The hardware performance

m_faulkner · ‎12-20-2007

Hey all,

I'm trying to record the total number of L1 cache hits / misses. It's obvious with regards to the L1 Instruction cache, the two events are

L1I_READS: (counter: all)
L1I_MISSES: (counter: all)

However, I've not managed to find suitable events for the L1 data cache, namely an L1 data cache read and an L1 data cache miss.

I require the absolute numbers not a ratio. Any help would be very much appreicated

I'm trying to collect these stats on a Core 2 machine.

Thanks

Thomas_W_Intel · ‎01-08-2008

Hi,

you can analyze the L1D cache very exactly using the events L1D_CACHE_LD.*, L1D_CACHE_ST.*, and L1D_CACHE_LOCK.*. For example, you can get the number of cache misses using:

L1D_CACHE_LD.I_STATE + L1D_CACHE_ST.I_STATE + L1D_CACHE_LOCK.I_STATE

The event L1D_ALL_CACHE_REF might also be handy, which counts the sum of L1D_CACHE_LD.*, L1D_CACHE_ST.*, and L1D_CACHE_LOCK.*.

I hope this helps

Thomas

kamal444 · ‎01-12-2008

Hi,

I wanted to know if the same could be done for L2 Cache.

Basically, I am only interested in finding out the L2 Cache Data Misses and then calculate the miss ratio for an application.

Any help would be appreciated.

Regards,
Kamal

m_faulkner · ‎01-21-2008

Hey Thomas,

Thanks for your help. However, I'm still having a few problems

I tried using L1D_ALL_CACHE_REF, but when i use this event type nothing gets recorded. When i use the events (for cache hits) numbers seem to get recorded. However, from my (basic) understanding of the MESI I want to make sure that all cache misses get counted. When a cache line is not in the cache, but does exist in main memory, does it set a cache line to invalid before fetching in to the line or does it simply override the line?

Thanks

Matt

Thomas_W_Intel · ‎03-14-2008

Matt

"invalid" actually means that the cache line is not present in the cache :)

Kind regards

Thomas

joshua98 · ‎03-17-2008

Hi..

This is Joshua...

I'm using a VTune on Windows...

Do you have any idea of doing what you say above on Windows..?

I want to count the L1 cache misses...

And, that is not easy for me...^^

Thank you...

Thomas_W_Intel · ‎03-17-2008

Joshua,

the events do not depend on the OS but on the architecture, e.g. if you have a Core 2 Duo system, you can select the events that I listed above.

The GUI is slightly different on Windows, but the methodology is the same.
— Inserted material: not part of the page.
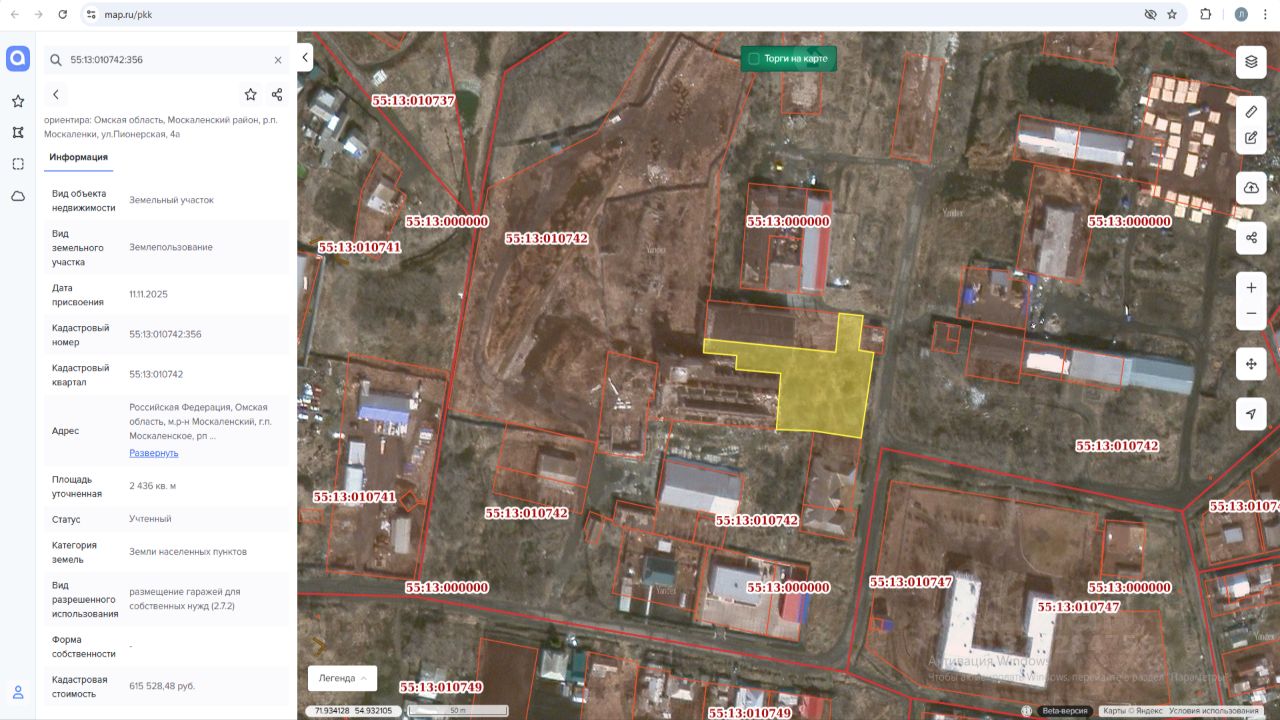Screen dimensions: 1280x720
Task: Clear the search field with the X
Action: coord(278,60)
If you have Windows-specific questions, I suggest that you ask in the forum about VTune for Windows.

Best regards

Thomas

SPYRIDON_T_ · ‎08-02-2014

I try to measure the performance of my intel processor but it seems that L1D_ALL_CACHE_REF is not equal with the L1D_CACHE_LD.MESI, L1D_CACHE_MESI., and L1D_CACHE_LOCK.MESI (the sum of them). Do you have any idea about this issue?
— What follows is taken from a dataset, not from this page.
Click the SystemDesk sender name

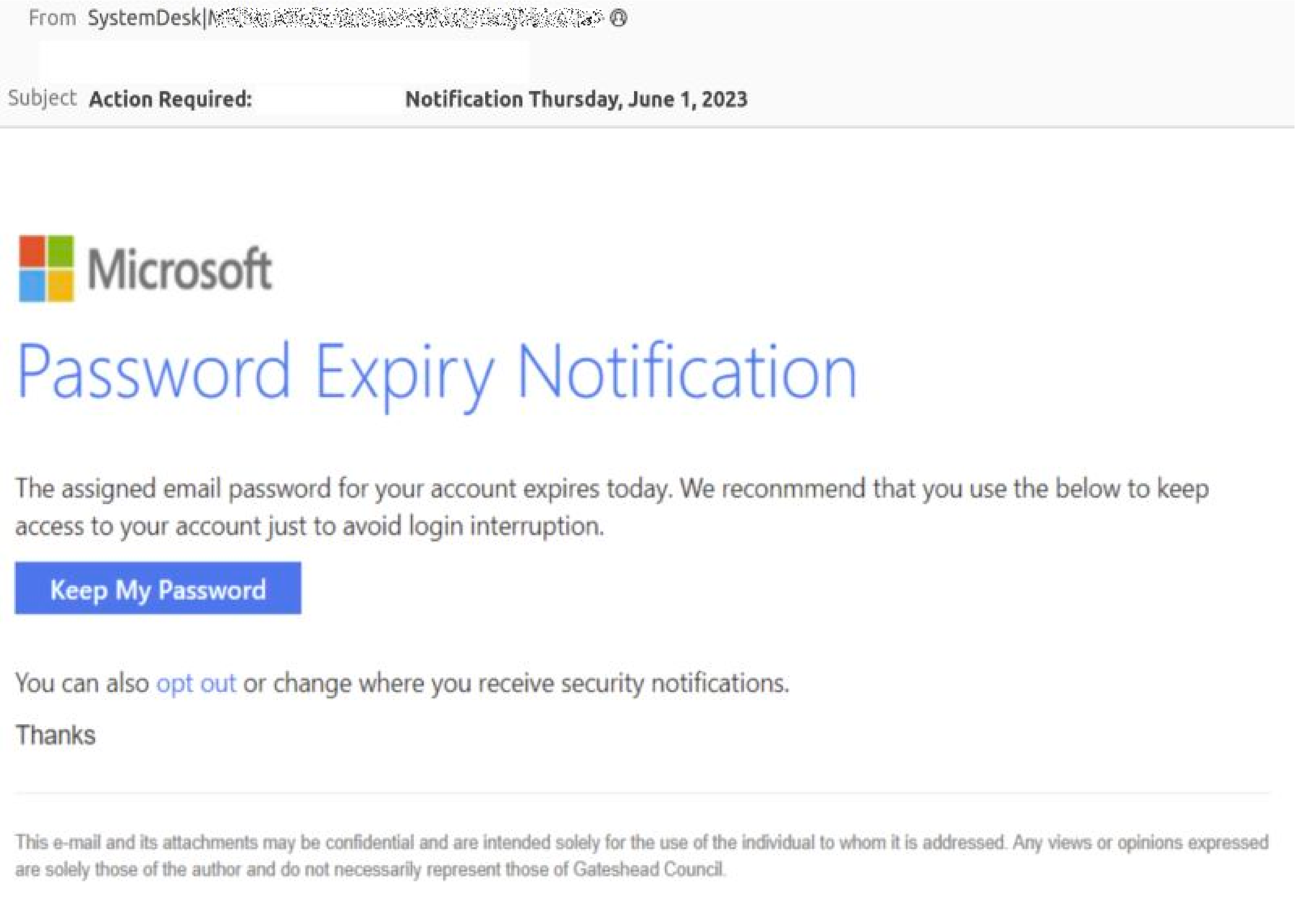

I am using perf tool of Linux

thank you very much

McCalpinJohn · ‎08-02-2014

Some random comments:

It is often difficult to tell whether an event that refers to "Invalid" state is referring to a cache miss or a cache hit on an invalid copy of the line or both. To make it worse, engineers working on different parts of the processor may adopt different conventions and these different conventions may make it into the documentation as inconsistencies in the nomenclature. The primary difference in behavior between missing in the cache and hitting on an invalid copy of a line is, of course, the need for the former case to choose a victim, while the latter case is able to use the cache entry occupied by the invalid copy of the line. (This is not required, but it is a sensible implementation choice.) There can also be differences in the coherence protocol for these two cases -- IBM's POWER6 processor uses different "invalid" states to help optimize coherence transactions. For the performance counters on Intel processors, it appears that "invalid" usually refers to both cache misses and cache hits on lines in the "invalid" state, but I don't know that the usage is 100% consistent.
It does not look like the Core 2 processors have enough performance counters to count all the L1 events mentioned above in a single run, so even though the documentation says that L1D_CACHE_LD.MESI + L1D_CACHE_ST.MESI + L1D_CACHE_LOCK.MESI should be exactly the same as L1D_ALL_CACHE_REF.MESI, there will almost always be some small variation due to run-to-run variations. As with any performance counter measurements, it is best to repeat the measurements several times and accept that there will be some variability across runs and that some performance monitor counts will be accrued by the measurement software itself.
General advice for those seeking help from the forums: Providing *specific* information will significantly improve your chances of getting useful advice. As mentioned above, each processor family/model has different performance monitoring capabilities, so we need to know the model name/number of the processor in question. Questions about consistency or inconsistency of counts also need to be specific. In the example above, it would be good to know which MESI bits were set in the L1D_CACHE_* measurements, whether the measurements were on the whole program (e.g., Linux "perf stat"), whether the measurements were multiplexed (e.g., with Linux "perf stat" when more events are requested than there are physical counters), whether the comparison is based on multiple runs of the program, whether the measurements were made by a sampling infrastructure (e.g., VTune), and (finally) specific numbers that show both the magnitude of the baseline counts and the amount of inconsistency.

SPYRIDON_T_ · ‎08-02-2014

Performance counter stats for 'java Harness HelloWorld' (10 runs):

           2214724 r0f40                                                         ( +- 0,74% )
         609492941 r0f41                                                         ( +- 0,37% )
           3677638 r0f42                                                         ( +- 5,27% )
        1760947374 r0243                                                         ( +- 0,30% )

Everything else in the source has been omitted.